EXERCISE
Working from the entries below, count every line that includes the word "Intellectual". Return the figure alone.

____

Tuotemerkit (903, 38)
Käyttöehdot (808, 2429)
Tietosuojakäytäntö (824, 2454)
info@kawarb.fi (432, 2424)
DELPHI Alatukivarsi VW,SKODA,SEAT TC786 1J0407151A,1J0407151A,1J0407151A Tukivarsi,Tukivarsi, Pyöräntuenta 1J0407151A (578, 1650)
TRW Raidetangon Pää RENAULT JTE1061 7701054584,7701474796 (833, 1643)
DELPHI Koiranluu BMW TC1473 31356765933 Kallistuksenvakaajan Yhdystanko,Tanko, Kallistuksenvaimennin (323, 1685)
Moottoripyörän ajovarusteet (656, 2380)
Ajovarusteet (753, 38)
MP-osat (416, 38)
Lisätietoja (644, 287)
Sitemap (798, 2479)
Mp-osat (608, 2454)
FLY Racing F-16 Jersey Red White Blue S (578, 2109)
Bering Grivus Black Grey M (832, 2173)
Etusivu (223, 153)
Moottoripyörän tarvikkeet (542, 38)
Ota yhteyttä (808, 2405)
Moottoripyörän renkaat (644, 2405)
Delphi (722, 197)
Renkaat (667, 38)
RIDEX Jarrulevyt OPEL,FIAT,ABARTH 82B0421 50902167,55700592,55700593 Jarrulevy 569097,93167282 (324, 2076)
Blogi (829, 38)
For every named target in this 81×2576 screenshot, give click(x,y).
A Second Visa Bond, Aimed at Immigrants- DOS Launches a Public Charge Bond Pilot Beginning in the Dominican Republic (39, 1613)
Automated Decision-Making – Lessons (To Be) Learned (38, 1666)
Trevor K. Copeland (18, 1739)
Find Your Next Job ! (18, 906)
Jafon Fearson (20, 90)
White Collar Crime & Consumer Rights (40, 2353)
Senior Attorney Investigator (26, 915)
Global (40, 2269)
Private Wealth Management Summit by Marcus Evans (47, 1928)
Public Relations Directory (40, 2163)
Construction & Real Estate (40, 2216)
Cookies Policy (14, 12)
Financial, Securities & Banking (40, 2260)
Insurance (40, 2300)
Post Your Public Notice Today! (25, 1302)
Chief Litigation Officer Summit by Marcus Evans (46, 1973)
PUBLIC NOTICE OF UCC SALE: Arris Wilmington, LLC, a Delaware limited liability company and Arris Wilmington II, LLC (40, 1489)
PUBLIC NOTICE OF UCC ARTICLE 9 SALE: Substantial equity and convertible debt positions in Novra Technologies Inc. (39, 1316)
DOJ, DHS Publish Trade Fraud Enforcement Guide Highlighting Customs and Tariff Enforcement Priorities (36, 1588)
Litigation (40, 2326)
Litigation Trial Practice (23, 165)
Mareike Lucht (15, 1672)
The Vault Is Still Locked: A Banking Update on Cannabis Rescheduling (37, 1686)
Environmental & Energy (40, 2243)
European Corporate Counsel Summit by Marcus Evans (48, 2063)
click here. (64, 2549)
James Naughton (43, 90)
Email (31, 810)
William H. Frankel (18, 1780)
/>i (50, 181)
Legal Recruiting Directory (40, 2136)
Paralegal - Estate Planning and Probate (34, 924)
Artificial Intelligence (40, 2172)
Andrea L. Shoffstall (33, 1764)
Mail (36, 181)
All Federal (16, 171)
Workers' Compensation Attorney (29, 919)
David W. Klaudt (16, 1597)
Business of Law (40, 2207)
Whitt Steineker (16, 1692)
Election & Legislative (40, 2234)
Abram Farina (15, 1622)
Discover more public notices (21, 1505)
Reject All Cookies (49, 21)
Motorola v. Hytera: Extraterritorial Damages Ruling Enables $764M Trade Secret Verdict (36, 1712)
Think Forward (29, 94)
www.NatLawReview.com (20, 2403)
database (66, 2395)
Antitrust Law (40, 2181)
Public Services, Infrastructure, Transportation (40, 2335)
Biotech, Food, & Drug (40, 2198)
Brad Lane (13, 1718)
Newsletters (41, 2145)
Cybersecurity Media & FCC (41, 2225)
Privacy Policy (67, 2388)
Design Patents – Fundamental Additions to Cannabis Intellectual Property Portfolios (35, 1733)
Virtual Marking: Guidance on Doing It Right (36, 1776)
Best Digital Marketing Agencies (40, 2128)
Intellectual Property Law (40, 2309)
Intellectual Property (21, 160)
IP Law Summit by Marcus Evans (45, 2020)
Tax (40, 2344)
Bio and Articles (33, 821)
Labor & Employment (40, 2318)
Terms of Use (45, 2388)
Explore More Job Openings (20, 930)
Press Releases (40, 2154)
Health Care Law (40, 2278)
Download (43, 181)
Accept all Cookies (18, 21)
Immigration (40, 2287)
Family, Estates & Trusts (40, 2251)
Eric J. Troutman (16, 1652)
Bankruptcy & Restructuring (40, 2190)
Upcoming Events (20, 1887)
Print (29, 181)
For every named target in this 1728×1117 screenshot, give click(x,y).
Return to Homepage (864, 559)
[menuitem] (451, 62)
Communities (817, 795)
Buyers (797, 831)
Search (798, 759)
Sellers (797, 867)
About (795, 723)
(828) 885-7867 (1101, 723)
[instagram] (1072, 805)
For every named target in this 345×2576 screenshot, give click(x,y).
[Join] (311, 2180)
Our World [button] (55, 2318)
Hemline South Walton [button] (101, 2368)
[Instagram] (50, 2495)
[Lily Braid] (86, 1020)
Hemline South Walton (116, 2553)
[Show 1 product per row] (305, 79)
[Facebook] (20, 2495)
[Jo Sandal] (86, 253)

____

WORKED SOLUTION
3